Но самое страшное началось чуть позже. Вдруг он разбивает настоящую палатку – большую красивую палатку – у себя посередине офиса. И приглашает в гости Настю. Самая любимая еда Насти – это овсяное печенье. И самый ее любимый напиток – именно этот апельсиновый сок. Макс же нас всех на него подсадил. И он приглашает ее в эту комнату, в палатку. Конечно же, Настя счастлива. Нам запрещено туда заходить. Я не знаю, что делать. В Америке очень серьезные правила. Нужно или полицейских вызывать, или кого-то типа психбригады. Но дело в том, что сумасшедшего никто не заберет в госпиталь насильно. Это закон. То есть сумасшедший должен сам признать, что он сумасшедший, что ему очень плохо, и поехать с ними.
Я не понимаю, как правильно поступить. Звоню одному из лучших-лучших своих друзей, безумно красивому человеку Северину Ашкенази. Очень известная семья. Северину тогда принадлежало полгорода, если не больше, семь лучших отелей вместе с землей. Северин – умнейший, очень образованный, эрудированный еврей из Польши. У него была очень интеллектуальная семья, и он очень любил славянских женщин, потому что в детстве ему пришлось просидеть несколько лет с его высоким ростом в очень низком погребе, когда пришли фашисты. Их с братом спасли женщины одной славянской семьи. Я звоню: «Северин, у меня вот такая ситуация. Что мне делать?» Он говорит: «Я сейчас срочно приезжаю».

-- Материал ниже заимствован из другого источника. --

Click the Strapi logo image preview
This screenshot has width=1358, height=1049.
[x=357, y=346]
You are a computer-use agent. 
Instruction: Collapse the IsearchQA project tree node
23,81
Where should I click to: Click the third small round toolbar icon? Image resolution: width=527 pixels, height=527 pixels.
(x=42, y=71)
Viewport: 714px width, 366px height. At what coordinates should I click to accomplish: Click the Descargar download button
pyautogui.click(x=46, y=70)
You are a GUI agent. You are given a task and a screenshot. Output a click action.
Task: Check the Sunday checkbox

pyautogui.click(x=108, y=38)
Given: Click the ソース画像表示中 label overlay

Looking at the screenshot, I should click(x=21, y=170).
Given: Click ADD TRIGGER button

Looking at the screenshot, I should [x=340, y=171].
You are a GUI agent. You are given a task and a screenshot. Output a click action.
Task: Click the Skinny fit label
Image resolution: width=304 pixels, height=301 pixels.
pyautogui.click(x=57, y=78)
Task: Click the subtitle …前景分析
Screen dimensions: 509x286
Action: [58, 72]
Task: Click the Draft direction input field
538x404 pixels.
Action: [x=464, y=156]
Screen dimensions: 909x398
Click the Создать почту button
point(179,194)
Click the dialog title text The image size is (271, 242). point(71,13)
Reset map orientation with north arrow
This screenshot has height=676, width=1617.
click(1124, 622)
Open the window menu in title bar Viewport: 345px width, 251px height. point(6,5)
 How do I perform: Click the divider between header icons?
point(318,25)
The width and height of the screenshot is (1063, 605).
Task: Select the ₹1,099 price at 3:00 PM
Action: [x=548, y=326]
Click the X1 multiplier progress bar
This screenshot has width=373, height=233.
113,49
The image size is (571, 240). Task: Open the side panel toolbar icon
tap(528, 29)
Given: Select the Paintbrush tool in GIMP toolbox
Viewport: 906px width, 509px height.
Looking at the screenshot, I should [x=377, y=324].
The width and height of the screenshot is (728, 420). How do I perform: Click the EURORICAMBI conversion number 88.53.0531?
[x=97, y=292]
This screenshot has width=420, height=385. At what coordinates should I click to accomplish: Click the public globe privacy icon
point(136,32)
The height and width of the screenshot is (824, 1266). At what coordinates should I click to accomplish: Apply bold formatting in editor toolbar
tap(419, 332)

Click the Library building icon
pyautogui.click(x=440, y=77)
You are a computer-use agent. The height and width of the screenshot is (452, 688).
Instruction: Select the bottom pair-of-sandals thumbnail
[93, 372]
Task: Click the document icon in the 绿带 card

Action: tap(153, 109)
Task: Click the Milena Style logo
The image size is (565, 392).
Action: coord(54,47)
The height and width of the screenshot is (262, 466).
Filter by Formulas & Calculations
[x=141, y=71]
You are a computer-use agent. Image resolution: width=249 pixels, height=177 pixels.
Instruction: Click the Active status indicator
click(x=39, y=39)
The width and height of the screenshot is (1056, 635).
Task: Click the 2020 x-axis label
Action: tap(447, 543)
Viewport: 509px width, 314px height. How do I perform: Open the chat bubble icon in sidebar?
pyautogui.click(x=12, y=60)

Приезжает, стучит к Максу: «Это Северин». Макс его прекрасно знает, уважает. Все, что любит Макс – лучшие симфонические оркестры, Владимир Ашкенази, лучший в городе ресторан русской кухни «Дягилев», – все это у него. Он говорит: «Это Северин, я твой друг, дверь открой. Что там происходит?» Макс кричит: «У нас все хорошо, у нас все нормально». Северин: «Я срочно вызываю психоаналитика».
Как ни странно, на психоаналитика Макс откликнулся. Откликнулся он через закрытую дверь: «Вези своего идиотского психоаналитика, я тебе покажу, как через 40 минут он будет лежать мертвый на диване, а я буду ходить и его психоанализировать, ха-ха-ха».
Господи, Боже мой, бедный Северин, как будто ему в жизни было делать нечего, поперся, притащил самого крутого еврейского психоаналитика, потрясающую женщину, умную, нежную, ласковую, не монстра. Максимилиан вышел. Вышла абсолютно счастливая Настя, поправившаяся, может быть, на полкило, потому что мама-то ее всегда терроризировала, у мамы всегда салатики, здоровое питание и то, что она ненавидела. Максимилиан, когда они с Настей ели свои вкусные гамбургеры в ресторане Hamburger Hamlet, глядя на нас с Митей и наши салаты, всегда говорил: «Мы не зайцы». И они объедались мясом. И у Насти случился просто рай на земле. Естественно! Она пьет только сок и ест только овсяное печенье.
Короче говоря, все было так, как Макс и сказал. Он укладывает психоаналитика на диван. Я не знаю, как это случилось. То ли его шарм, то ли его сумасшедшие нечеловеческие способности. Он кричит, в нем такое количество энергии, мне страшно. Я просто думаю: может, ему действительно лучше было сидеть в этой комнате?